_Aim of the exercise_. Nothing but the lines from the first line of the records through the line with "The image size is (321, 222)." should be output, exactly as written and free of pictures.

==============================

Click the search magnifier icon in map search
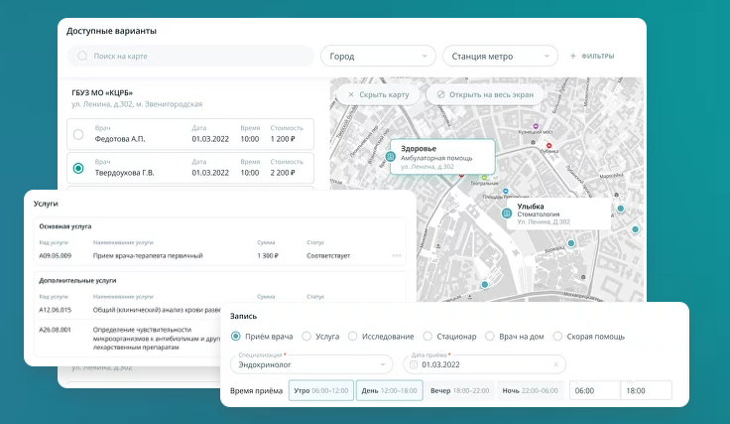Viewport: 730px width, 424px height. [82, 57]
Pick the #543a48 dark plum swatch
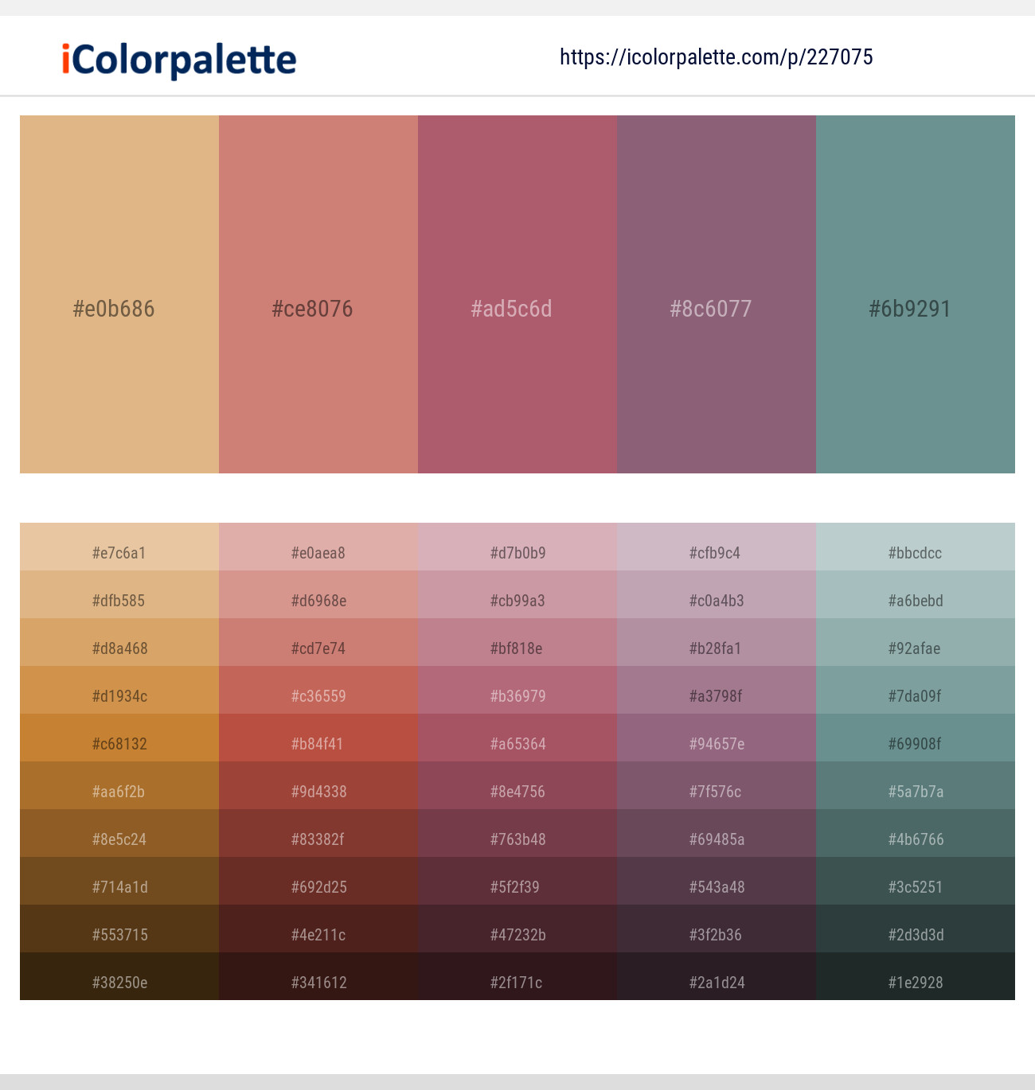This screenshot has width=1035, height=1090. (x=717, y=881)
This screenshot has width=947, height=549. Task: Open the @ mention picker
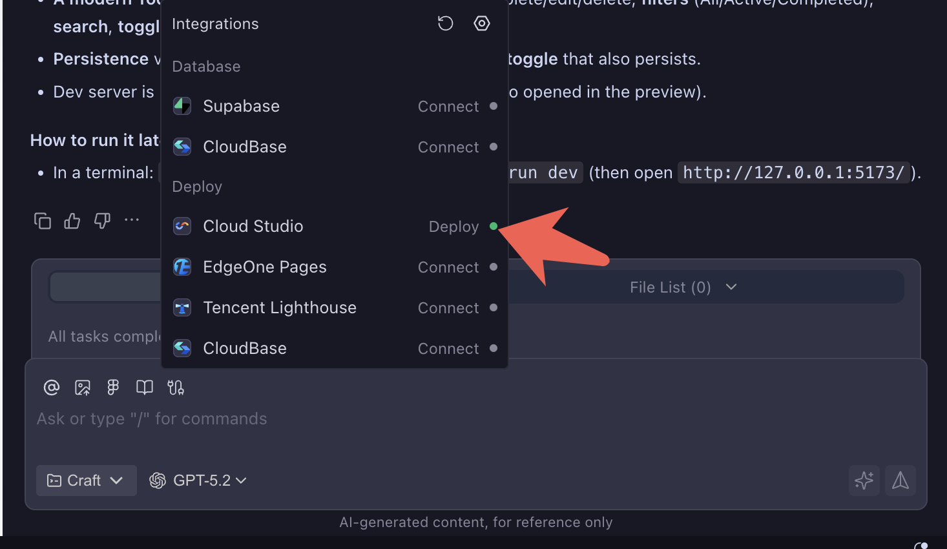tap(51, 388)
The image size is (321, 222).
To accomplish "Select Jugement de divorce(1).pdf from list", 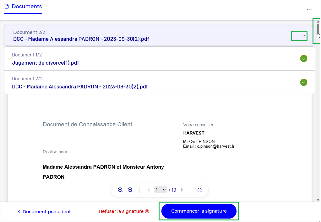I will [x=46, y=63].
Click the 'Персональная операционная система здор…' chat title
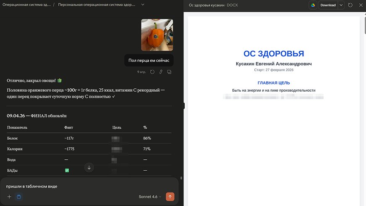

==============================

_Task solution_.
Click the search magnifier icon in map search
Viewport: 730px width, 424px height. [82, 57]
Pick the #543a48 dark plum swatch
This screenshot has width=1035, height=1090. (x=717, y=881)
This screenshot has width=947, height=549. Task: Open the @ mention picker
tap(51, 388)
The image size is (321, 222).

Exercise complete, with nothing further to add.